Un enfant mineur a le droit d’être entendu par le juge dans toute procédure de divorce le concernant, rappelle la Cour de cassation.

Dans toute procédure qui le concerne, un enfant mineur capable de discernement doit être entendu par le juge, dès lors qu’il en fait la demande. Son audition est de droit et à tout moment. C’est ce que vient de rappeler la Cour de cassation, par une décision du 24 octobre 2012. La Cour statuait dans une affaire où, à l’occasion de la procédure de divorce de ses parents, la fille mineure du couple avait demandé à être entendue par le juge sur la question de sa future résidence. La cour d’appel de Lyon avait estimé que sa demande, formulée après l’audience des plaidoiries, était tardive et l’avait rejetée. Son arrêt du 21 mars 2011 est donc cassé par la Cour de cassation, pour qui l’enfant a la possibilité d’exiger d’être entendu à tous les stades de la procédure.

Ainsi, lorsque le mineur en fait la demande, le juge ne peut la rejeter qu’en se fondant, soit sur son absence de discernement, soit sur le fait que la procédure ne le concerne pas. L’enfant ne peut, naturellement, être entendu que sur ce qui l’intéresse personnellement et non pas sur ce qui a trait au divorce de ses parents. La capacité de discernement de l’enfant est appréciée par le juge.
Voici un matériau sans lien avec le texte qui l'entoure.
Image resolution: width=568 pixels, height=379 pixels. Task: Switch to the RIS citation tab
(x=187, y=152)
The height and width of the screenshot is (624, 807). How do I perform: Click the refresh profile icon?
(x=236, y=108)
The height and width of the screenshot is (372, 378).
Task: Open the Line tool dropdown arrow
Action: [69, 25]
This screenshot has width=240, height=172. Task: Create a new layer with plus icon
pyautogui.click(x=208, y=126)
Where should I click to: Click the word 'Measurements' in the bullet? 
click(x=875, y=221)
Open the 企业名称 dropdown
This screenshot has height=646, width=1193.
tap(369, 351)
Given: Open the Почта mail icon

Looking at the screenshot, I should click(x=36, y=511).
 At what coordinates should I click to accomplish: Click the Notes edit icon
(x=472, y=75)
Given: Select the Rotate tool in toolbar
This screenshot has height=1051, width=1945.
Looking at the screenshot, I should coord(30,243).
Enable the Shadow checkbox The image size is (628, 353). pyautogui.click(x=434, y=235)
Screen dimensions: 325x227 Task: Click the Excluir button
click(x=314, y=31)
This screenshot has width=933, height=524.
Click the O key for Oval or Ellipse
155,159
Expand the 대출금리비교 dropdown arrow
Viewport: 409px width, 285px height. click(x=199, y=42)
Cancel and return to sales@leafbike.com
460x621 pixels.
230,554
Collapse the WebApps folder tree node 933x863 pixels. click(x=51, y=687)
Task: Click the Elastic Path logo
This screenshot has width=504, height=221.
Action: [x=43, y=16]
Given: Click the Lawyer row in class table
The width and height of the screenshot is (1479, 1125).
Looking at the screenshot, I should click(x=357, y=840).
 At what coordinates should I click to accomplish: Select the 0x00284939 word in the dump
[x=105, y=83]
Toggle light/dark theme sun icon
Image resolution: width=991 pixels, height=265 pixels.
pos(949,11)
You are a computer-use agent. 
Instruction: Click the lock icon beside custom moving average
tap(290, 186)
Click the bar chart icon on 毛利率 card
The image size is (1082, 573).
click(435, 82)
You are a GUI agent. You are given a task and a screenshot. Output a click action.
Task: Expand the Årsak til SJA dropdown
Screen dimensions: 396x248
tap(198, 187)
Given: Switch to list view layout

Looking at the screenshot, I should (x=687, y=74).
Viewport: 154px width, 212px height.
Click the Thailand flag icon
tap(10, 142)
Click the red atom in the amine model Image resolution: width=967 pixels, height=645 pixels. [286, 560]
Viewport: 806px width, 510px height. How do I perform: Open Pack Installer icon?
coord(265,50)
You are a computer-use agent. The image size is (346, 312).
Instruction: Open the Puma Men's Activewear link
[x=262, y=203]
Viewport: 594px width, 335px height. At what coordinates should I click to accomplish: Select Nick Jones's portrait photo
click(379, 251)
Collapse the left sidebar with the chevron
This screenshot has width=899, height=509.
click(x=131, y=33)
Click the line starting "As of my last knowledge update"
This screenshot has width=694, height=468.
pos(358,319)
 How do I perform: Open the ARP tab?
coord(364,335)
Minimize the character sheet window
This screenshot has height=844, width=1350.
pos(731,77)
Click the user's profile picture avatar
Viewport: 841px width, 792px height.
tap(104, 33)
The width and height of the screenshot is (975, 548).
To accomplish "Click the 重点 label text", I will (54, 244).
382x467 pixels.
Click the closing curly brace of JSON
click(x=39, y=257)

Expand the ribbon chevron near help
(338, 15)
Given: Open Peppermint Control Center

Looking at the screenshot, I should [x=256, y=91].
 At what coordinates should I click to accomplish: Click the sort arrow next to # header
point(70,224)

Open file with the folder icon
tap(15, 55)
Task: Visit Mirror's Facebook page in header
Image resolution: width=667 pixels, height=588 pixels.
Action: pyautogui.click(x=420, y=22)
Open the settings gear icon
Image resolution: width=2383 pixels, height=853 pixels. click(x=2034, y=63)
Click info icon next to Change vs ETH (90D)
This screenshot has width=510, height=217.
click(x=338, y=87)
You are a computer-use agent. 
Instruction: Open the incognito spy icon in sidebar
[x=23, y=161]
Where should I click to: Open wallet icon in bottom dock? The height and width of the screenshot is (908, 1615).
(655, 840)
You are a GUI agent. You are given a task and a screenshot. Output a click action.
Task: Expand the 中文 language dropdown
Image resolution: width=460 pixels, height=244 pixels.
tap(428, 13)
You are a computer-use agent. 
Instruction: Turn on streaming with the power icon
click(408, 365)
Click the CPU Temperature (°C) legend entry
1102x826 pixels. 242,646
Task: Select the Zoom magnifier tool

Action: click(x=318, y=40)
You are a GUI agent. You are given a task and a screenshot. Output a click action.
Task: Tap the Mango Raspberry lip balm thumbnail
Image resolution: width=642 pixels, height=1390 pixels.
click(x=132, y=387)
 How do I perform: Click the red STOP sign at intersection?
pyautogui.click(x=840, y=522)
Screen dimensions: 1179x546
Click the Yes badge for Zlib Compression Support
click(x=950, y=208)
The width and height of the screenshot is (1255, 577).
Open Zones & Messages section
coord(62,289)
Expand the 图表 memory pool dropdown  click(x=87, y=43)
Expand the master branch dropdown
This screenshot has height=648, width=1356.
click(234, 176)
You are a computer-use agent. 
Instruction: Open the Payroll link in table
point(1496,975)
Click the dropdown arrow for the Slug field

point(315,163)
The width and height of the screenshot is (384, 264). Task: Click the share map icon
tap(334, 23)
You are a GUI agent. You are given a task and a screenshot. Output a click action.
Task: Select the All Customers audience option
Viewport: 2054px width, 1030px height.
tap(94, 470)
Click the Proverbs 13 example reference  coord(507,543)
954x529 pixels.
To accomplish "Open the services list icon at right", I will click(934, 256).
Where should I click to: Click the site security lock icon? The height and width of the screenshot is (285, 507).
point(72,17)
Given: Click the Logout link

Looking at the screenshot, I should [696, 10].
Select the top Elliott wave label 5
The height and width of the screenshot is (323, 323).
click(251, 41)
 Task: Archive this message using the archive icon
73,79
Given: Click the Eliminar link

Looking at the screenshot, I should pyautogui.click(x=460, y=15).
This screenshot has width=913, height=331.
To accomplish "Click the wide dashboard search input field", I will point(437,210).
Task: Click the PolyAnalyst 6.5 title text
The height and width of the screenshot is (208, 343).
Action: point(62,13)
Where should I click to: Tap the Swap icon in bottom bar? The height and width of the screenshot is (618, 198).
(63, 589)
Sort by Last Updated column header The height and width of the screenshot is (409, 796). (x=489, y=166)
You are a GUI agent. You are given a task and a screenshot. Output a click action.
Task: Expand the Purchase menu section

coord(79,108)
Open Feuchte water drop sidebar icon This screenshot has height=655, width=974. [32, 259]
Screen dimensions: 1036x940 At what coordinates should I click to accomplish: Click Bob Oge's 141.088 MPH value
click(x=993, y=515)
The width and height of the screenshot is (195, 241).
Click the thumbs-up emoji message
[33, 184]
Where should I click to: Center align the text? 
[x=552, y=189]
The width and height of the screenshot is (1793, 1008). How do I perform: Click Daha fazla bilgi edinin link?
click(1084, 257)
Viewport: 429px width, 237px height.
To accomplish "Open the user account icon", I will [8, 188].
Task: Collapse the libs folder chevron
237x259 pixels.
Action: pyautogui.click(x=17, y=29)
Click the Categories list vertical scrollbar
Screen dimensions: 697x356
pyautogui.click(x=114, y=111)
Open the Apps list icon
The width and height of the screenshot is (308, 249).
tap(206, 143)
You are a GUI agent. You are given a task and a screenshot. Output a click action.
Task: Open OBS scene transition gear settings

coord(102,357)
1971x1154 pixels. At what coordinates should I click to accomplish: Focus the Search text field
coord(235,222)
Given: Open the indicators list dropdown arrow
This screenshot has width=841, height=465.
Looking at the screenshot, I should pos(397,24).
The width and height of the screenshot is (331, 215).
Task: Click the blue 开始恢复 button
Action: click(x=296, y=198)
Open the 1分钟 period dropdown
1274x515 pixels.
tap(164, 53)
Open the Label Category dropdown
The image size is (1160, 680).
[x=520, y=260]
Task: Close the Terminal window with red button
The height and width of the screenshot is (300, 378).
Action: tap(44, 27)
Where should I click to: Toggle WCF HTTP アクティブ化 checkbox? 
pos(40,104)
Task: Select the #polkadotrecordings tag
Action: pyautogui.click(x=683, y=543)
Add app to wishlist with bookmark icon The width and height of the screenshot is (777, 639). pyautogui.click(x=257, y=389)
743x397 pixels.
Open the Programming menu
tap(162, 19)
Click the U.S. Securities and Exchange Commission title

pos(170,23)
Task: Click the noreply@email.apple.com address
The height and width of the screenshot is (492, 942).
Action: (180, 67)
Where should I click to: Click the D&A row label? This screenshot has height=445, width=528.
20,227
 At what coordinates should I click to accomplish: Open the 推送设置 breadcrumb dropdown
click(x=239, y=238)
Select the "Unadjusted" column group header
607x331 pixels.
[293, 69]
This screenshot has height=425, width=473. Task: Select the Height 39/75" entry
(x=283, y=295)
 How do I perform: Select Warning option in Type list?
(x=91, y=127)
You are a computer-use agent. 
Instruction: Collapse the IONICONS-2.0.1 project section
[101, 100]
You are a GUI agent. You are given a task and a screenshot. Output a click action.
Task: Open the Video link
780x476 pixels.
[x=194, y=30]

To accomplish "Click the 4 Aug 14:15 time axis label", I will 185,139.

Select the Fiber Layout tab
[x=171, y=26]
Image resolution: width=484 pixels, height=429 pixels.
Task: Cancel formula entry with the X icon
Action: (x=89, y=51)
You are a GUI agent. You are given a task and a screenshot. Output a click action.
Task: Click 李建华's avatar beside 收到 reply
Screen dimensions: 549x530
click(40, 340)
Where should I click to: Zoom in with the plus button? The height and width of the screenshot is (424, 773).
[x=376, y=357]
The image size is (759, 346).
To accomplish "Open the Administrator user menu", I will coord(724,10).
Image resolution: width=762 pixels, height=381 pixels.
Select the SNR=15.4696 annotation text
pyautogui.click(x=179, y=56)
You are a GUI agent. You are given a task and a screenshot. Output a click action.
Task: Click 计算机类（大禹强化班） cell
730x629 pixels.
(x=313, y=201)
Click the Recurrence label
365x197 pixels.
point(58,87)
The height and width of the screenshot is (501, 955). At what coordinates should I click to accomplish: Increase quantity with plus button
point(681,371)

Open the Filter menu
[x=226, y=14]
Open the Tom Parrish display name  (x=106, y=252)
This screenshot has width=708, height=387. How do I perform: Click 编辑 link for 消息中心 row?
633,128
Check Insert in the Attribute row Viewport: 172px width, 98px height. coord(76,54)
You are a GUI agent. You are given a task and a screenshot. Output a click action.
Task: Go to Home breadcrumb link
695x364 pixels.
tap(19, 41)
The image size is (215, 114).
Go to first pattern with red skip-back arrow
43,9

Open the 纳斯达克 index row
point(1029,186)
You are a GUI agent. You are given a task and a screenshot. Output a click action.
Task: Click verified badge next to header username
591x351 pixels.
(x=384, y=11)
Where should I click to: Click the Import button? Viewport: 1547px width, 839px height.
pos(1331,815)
Rappel : en vue de faciliter à l’enfant mineur l’accès au droit à être entendu, la loi prévoit que le mineur capable de discernement doit être informé, par le ou les titulaires de l’autorité parentale, de son droit à être entendu et à être assisté par un avocat dans toute procédure le concernant. Cette obligation d’informer le mineur est rappelée dans les convocations à l’audience.